Inside the insane MAGA media career of Michigan Supreme GOP Governor Pick Tudor Dixon

The years Tudor Dixon spent hosting a daily show on conservative television network Real America’s Voice says she prepared her for the job she now aspires to: governor of the state of Michigan.
“I’ve been in the media and in politics in the weeds,” Dixon said recently, “to learn exactly what’s happening with all our federal affairs but also with state affairs.”
Indeed, Dixon has been in the weeds frequently throughout her media career — but in a very different way than she might have intended. And the show, which she described as “pretty standard newscast” during her campaign, was usually anything but.
For two years, Dixon’s daily afternoon show served as a platform for a parade of fringe figures, reinforcing a slew of conspiracy theories about everything from the COVID-19 pandemic to the 2020 election to the Jan. 6 attack on the US Capitol.

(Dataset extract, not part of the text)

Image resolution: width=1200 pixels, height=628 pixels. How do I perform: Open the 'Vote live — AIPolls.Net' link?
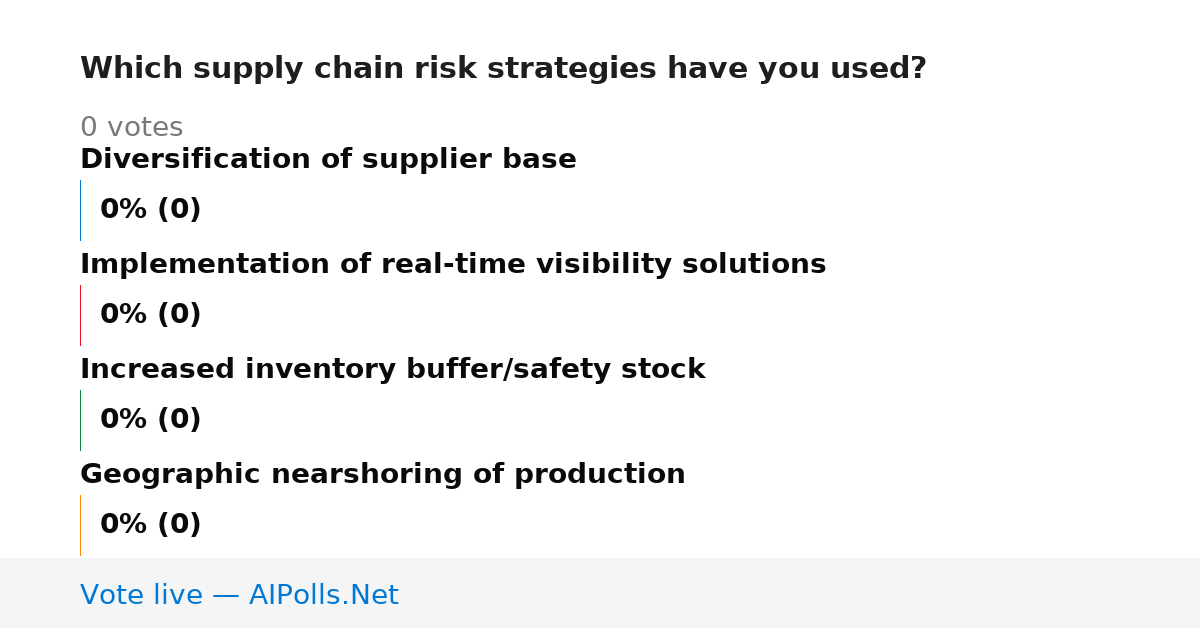coord(239,596)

One of Dixon’s regular co-hosts, conservative personality Matt Locke, often filled airtime alongside her with conspiratorial and violent rhetoric.
During a July 2020 segment, Locke spoke of Democrats organizing a “perfect storm” to defeat former President Donald Trump and suggested that COVID-19 and the 2020 George Floyd protests and riots were part of the conspiracy were.
In another segment, starting in June 2020, Locke and Dixon defended the McCloskeys, the St. Louis couple known to point guns at a crowd of protesters who marched past their home.
“These people are lucky they didn’t show up at my house because a lot of them are going to be on the floor,” Locke said. “I would take pictures first and ask questions later.”
After Locke’s Stemwinder, Dixon simply replied, “That’s why so many people say we’re headed for a real civil war in this country.”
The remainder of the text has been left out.